Martin and I left the monastery at that magical moment in the morning when the sun’s first rays are peeking over the horizon and the shadow of the moon is dropping opposite. With our first steps out the door, we each slipped unexpectedly. I righted myself just before making full body contact with the invisible ice on the sidewalk. Not worried anymore about the arrows, I was worried about whether my bones would survive intact the remaining 790 km of the Camino. “One step at a time,” I reassured myself. “Just one step.” Slowly I navigated my way to the road, where plows had pushed the snow aside and the way was relatively easy walking.

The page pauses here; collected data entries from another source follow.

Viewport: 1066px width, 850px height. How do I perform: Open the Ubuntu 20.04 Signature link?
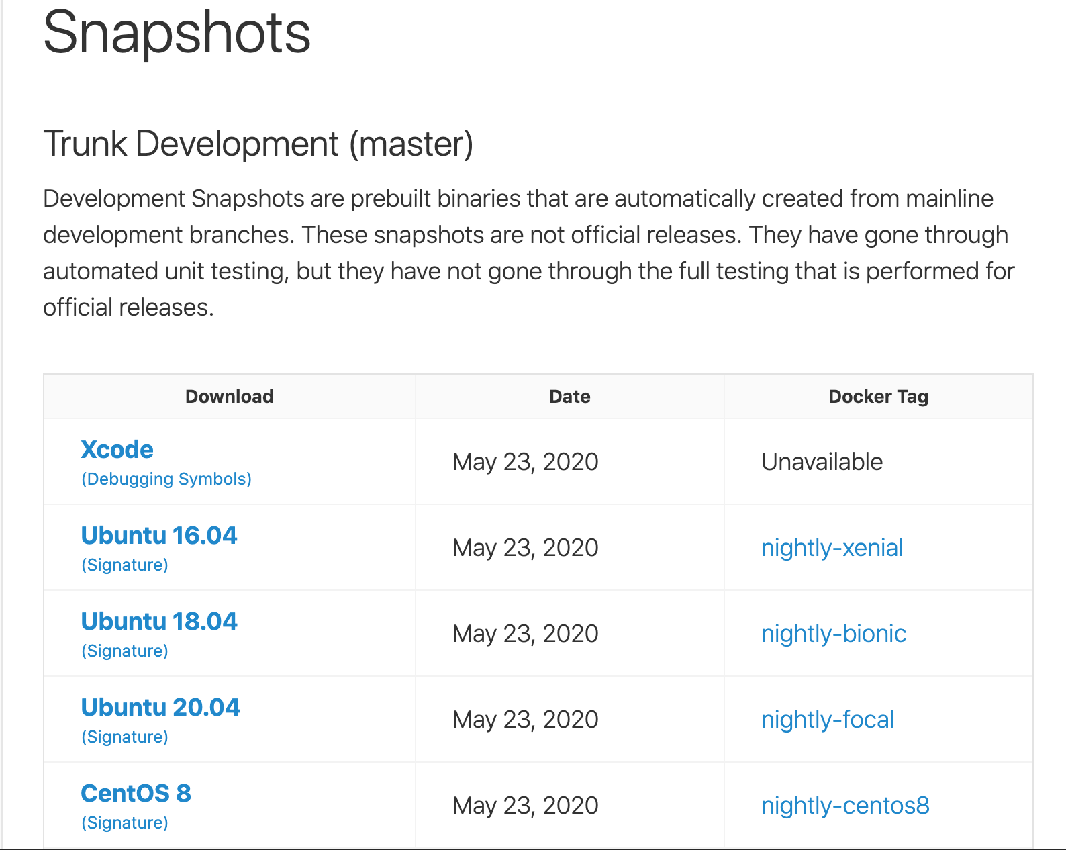click(x=124, y=737)
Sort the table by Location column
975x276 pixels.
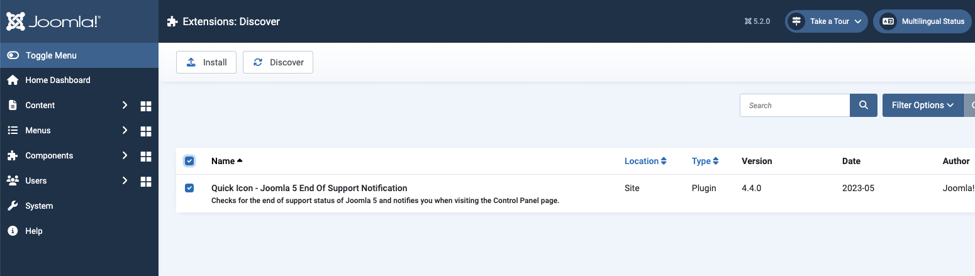tap(645, 161)
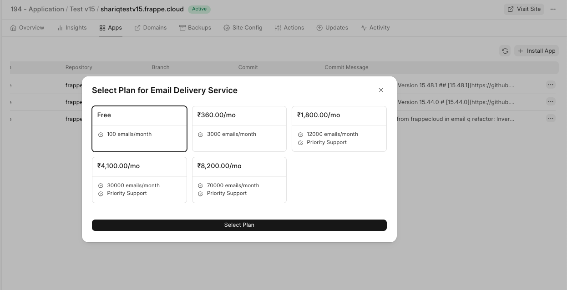Go to the Domains tab
The image size is (567, 290).
tap(151, 28)
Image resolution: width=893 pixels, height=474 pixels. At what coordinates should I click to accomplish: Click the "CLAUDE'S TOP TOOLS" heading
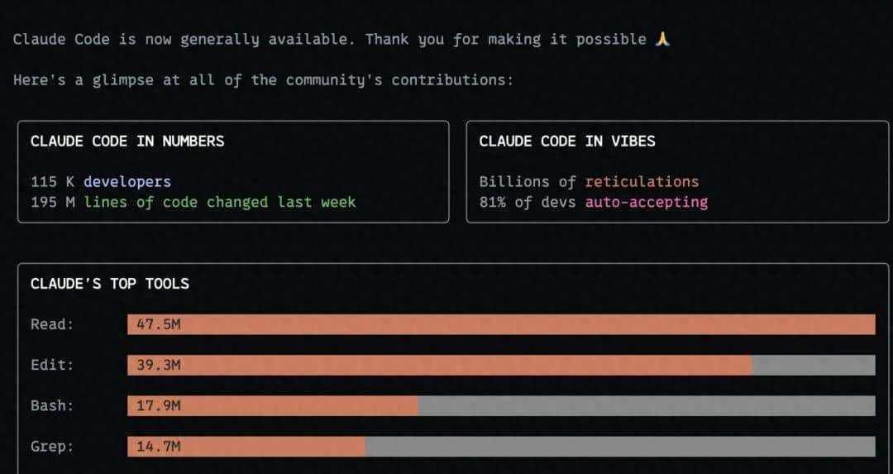110,284
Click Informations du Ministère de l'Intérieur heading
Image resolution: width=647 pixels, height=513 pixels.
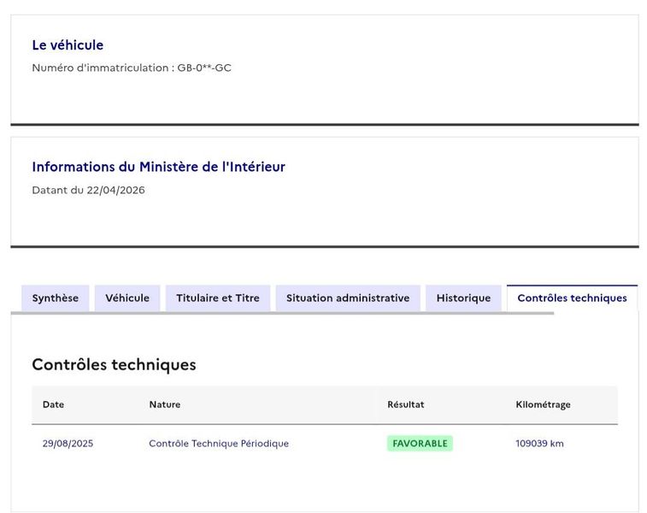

We had been warned that we would need to take the road for a while (snow and ice made initial parts of the Camino impassible), but that it would be clear when to join the trail again. We followed the road until we saw the first yellow arrow pointing us to right, towards a snowy field. We attempted to go down the paved slope and repeated the morning’s routine, slipping and sliding and falling, thankful for backpacks that broke backwards falls. We decided to continue along the road, wary of the condition of the path we couldn’t quite reach.
Further along, we happened upon another arrow beside a closed up house, again, pointing towards a field. We could see the arrow, but beyond that the path was covered with snow. We looked around for other pilgrims, hoping for a clue we were on the right path. The small village was sleepy, not yet awake on this Sunday morning. The shutters were drawn on the houses, no evidence of life yet stirring. We stood looking at the arrow, wondering if this really was the correct path. In my mind, I wondered what prevented mischievous kids from painting alternate arrows, arrows leading to nowhere. It seemed like a plausible prank. We shrugged and started down the path, when we heard a voice behind us say, “No, this way.” We looked around, and there was an elderly woman, still in her housedress, with the upper half of her front door opened. She leaned on the sill of the bottom half of the door, and motioned along the road, explaining that it was too dangerous to take the Camino in this weather, it was better to take the road.
Where had she come from? How did she know that we needed help? How had she seen us, with all the windows on her house shuttered?
We thanked her profusely and as we left, she smiled and warmly said, “Buen Camino!”